Getting ahead in the age of distraction

Cutting through the noise is a start, but what then? What must brands do to hold their audiences’ attention in this time of constant distraction?

Cutting through the noise is a start, but what then? What must brands do to hold their audiences’ attention in this time of constant distraction?

We’ve all seen the jacket.  But what did we see?

Was it just a jacket?  Seems hard to believe.

Was it sending a message? Probably, but to whom and about what?

A purposeful effort to draw out the media to focus on clothes instead of the crisis unfolding at the border? Perhaps.

But there’s a broader lesson for communicators that we’d be well to heed.

We live in the age of distraction

In the midst of a shocking humanitarian crisis that strikes at the heart of America’s values, our attention was diverted.  For communicators, the lesson isn’t about why it was diverted, but the fact that it happened so easily.

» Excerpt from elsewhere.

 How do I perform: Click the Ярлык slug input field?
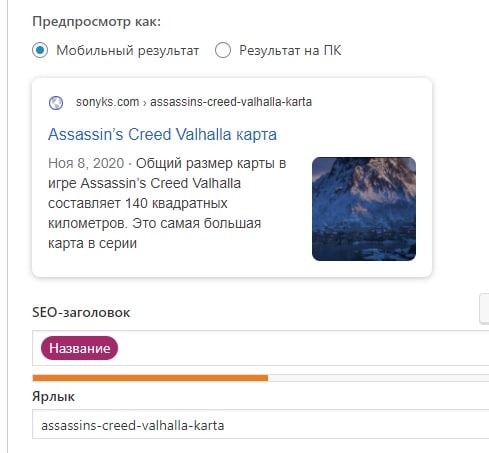tap(261, 424)
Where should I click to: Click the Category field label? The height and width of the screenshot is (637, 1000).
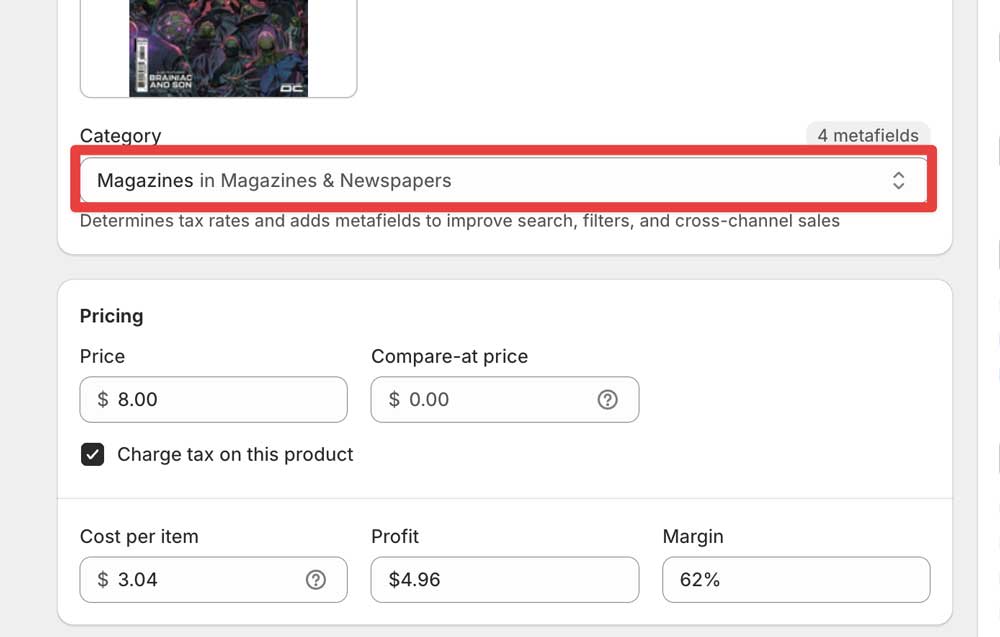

We’ve become used to the idea that we have shorter attention spans than ever. We read content on the go, mobile first.  We consume news through tweets and move on with the flick of finger, alerts and emails causing distraction at any moment.

The news cycle is moving just as frenetically. A massive story might linger in the mind for a day or two.  More modest news only gets a moment.  If Andy Warhol lived today, he might have said everyone will be famous for 280 characters.

Hold our thought

But building a brand requires getting, and holding, people’s attention.  I thought about this as I prepared recently to moderate The Future of Digital Content panel at Whipsmart 2.0, Newswhip’s second annual media conference.

Our panel focused on the ways that content creators are cutting through the noise to connect with audiences.

As you’d expect, we talked a lot about technology, including using Bots and AI to create more personalized experiences.  We talked about how important it is, in today’s lightning-fast news cycle, to create content for tomorrow’s story, not linger on today.

Beyond that, we talked about how the content that holds attention is still about the same things as always. It may involve brands, but it’s not about brands. It’s honest and authentic content.

It’s about people and their stories.

Most of all, it conveys a simple, emotionally driven message.  When we can live up to that, we can earn the attention of audiences through the distractions of today.

As Steve Jobs famously said more than 20 years ago, “It’s a noisy world. We’re not going to get people to remember much about us. No company is. So we have to be really clear about what we want them to know.

That’s never been more true than it is today.